Exercise goal: Using the listing below, report each line holding the string "Sector".

Data to examine:

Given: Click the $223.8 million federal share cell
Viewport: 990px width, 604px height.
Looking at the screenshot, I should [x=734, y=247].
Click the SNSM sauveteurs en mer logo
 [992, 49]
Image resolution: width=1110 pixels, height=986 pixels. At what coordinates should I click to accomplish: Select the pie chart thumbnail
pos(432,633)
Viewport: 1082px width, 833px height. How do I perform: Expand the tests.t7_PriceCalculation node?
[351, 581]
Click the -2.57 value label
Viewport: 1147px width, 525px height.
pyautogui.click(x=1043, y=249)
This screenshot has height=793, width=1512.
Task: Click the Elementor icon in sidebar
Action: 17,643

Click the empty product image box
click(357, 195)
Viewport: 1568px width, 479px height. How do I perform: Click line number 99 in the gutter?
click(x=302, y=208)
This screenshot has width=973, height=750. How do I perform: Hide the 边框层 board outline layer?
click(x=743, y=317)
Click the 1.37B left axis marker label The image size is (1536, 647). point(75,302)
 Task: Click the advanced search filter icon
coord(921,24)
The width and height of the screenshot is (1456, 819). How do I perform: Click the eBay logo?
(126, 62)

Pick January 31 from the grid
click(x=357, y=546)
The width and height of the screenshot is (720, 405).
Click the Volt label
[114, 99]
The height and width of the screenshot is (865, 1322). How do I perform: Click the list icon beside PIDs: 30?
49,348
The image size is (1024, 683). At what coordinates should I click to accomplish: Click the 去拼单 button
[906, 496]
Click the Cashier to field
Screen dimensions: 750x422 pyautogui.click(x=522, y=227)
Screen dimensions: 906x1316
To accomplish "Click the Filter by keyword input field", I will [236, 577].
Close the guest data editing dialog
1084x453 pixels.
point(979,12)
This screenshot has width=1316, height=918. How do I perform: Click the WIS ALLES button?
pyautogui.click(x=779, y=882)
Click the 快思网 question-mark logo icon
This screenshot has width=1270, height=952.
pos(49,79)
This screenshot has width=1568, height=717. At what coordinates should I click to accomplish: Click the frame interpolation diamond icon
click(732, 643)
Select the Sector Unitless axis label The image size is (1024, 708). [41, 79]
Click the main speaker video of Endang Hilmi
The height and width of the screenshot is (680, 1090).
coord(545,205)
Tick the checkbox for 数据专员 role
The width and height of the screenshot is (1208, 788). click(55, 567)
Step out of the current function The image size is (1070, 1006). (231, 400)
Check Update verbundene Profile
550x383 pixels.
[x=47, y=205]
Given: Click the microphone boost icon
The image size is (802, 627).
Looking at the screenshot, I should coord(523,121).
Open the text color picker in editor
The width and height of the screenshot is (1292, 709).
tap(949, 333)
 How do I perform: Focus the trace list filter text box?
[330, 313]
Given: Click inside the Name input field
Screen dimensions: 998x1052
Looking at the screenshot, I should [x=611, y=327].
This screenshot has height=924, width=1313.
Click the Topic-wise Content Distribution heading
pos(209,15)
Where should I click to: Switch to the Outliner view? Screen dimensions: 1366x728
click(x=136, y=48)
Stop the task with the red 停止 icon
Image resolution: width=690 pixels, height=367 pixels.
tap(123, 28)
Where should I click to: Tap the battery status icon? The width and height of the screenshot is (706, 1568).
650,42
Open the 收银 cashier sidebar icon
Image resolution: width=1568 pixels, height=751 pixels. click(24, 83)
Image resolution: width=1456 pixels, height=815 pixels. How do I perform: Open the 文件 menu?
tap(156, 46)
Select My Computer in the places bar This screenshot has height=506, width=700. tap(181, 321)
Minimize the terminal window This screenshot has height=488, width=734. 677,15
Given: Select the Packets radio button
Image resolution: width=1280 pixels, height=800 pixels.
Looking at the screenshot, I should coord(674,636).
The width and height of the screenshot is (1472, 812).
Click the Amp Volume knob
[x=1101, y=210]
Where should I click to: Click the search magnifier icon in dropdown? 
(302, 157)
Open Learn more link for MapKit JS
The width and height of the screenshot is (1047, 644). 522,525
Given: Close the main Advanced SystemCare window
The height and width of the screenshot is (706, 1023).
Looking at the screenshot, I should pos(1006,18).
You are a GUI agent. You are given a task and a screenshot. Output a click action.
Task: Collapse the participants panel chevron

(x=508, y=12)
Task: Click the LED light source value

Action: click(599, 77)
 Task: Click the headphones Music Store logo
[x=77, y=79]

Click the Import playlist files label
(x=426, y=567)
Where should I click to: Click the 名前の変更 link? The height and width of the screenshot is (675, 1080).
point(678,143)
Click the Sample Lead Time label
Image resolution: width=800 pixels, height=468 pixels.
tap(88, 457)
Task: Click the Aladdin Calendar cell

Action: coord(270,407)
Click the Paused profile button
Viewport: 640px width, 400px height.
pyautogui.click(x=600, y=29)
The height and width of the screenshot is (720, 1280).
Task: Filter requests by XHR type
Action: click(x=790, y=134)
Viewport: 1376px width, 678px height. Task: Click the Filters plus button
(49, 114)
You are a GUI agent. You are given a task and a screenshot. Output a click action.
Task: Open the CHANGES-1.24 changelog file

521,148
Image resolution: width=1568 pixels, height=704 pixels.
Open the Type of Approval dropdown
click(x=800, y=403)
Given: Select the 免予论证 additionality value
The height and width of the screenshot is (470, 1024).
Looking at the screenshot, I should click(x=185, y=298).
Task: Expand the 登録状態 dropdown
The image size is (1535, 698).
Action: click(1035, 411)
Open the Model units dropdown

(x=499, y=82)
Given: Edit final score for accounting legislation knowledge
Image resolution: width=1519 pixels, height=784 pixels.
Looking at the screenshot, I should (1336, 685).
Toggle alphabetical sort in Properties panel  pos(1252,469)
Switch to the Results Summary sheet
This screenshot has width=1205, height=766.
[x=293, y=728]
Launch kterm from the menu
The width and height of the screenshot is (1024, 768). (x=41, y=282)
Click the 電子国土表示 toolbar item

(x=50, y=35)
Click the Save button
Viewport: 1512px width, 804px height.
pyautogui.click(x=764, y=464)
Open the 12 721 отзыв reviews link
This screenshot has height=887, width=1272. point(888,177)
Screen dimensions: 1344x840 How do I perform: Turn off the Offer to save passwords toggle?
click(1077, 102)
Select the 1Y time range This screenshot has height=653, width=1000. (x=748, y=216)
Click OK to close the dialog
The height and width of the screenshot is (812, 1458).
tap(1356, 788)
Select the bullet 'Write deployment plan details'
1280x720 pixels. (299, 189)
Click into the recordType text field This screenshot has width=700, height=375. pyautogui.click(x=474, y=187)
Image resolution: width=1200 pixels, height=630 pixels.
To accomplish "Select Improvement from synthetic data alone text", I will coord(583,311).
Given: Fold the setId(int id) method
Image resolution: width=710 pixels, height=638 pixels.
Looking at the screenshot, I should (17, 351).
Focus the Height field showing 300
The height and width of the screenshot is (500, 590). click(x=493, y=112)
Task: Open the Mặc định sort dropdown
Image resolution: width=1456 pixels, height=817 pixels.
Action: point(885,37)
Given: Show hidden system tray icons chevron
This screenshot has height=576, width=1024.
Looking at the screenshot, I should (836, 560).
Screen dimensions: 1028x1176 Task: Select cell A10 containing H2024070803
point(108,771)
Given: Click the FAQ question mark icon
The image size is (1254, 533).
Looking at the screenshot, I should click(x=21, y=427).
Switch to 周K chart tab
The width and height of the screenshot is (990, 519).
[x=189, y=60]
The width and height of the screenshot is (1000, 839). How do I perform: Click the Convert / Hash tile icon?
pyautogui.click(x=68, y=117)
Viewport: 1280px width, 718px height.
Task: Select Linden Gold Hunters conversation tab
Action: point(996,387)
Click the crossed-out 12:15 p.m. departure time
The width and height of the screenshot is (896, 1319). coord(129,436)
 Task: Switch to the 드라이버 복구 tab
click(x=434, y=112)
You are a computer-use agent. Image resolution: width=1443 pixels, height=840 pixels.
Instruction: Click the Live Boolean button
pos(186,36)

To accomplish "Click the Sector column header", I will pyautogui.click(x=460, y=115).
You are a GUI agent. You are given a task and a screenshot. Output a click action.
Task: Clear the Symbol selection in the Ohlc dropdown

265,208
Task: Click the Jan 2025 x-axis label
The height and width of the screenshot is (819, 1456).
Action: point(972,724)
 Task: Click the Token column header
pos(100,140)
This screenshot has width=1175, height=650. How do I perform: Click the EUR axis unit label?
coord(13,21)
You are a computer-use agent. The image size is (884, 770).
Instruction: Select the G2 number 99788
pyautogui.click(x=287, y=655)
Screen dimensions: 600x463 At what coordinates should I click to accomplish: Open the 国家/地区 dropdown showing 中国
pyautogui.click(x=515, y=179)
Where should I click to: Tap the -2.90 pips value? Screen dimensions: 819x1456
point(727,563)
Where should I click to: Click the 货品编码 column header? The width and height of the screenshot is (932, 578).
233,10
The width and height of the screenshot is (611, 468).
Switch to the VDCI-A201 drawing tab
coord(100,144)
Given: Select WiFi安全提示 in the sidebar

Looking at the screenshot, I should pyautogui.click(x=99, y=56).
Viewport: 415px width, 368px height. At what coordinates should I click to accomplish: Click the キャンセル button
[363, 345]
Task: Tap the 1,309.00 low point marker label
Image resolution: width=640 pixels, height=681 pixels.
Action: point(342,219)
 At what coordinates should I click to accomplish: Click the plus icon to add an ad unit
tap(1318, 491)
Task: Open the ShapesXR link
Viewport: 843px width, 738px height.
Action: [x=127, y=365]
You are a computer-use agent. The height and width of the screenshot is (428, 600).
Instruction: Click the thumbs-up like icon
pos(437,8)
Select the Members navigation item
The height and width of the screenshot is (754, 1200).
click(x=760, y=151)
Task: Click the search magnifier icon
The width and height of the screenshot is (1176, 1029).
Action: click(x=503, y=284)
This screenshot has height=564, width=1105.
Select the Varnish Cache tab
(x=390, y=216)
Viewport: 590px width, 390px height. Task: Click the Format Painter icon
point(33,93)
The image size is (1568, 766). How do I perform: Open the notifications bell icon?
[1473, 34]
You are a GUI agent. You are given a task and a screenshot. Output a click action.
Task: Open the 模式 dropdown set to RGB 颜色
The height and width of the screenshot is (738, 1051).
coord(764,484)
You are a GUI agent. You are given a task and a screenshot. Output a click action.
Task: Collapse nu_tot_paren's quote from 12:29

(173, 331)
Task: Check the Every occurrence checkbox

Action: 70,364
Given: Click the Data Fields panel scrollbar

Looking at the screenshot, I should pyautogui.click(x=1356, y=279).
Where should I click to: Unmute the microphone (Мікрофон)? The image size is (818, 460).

Solution to this problem:
Select the Sector Unitless axis label The image size is (1024, 708). [41, 79]
To accomplish "Click the Sector column header", I will pyautogui.click(x=460, y=115).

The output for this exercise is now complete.